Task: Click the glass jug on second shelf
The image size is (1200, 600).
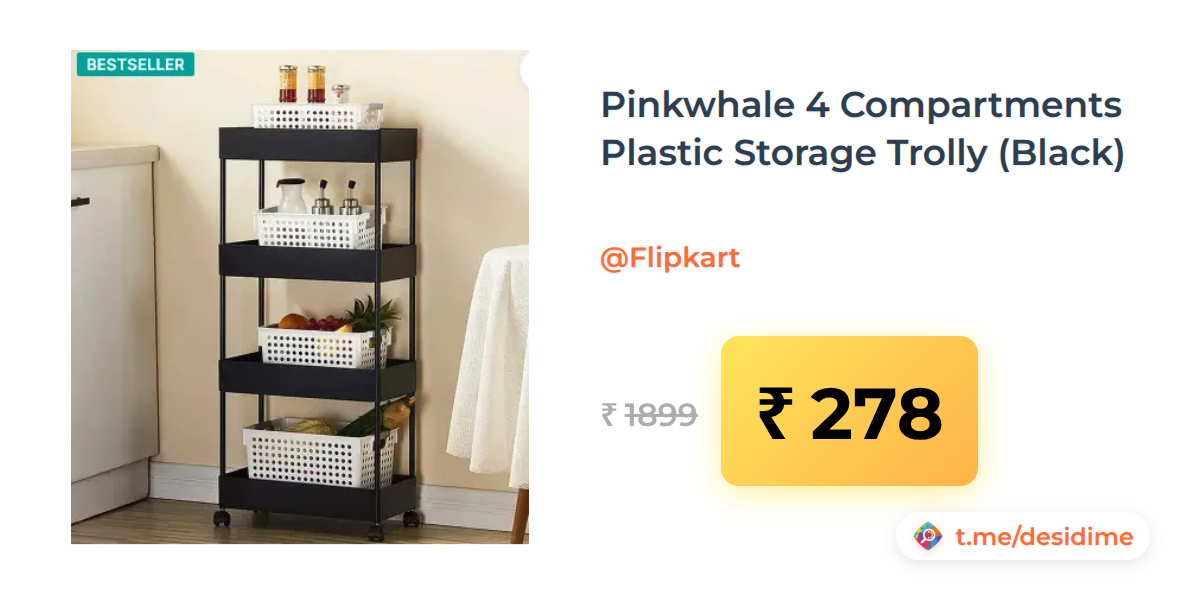Action: pos(292,196)
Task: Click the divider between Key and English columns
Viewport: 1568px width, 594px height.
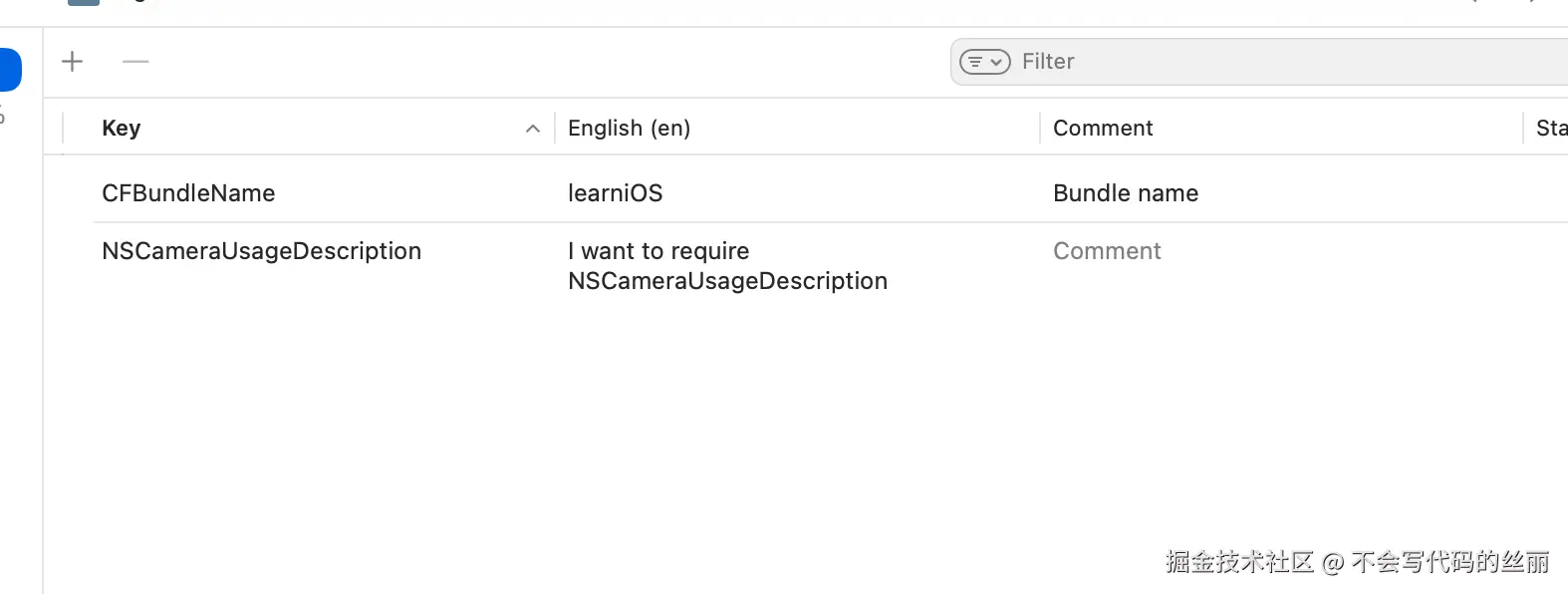Action: [x=555, y=129]
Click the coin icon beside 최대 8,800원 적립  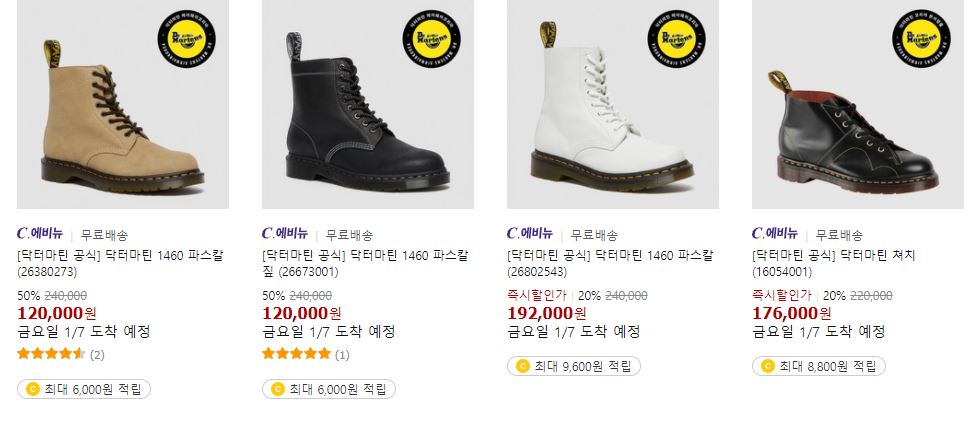[768, 366]
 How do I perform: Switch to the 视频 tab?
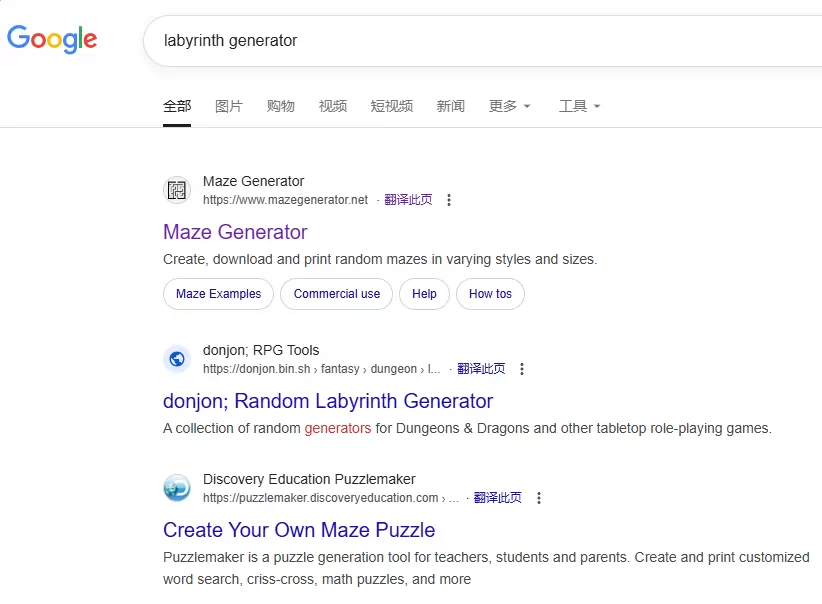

WHAT THE EXERCISE ASKS
Search the lines above for the string "Task", then show every one that has it.

EXERCISE OUTPUT
Task: Click the glass jug on second shelf
Task: Click the divider between Key and English columns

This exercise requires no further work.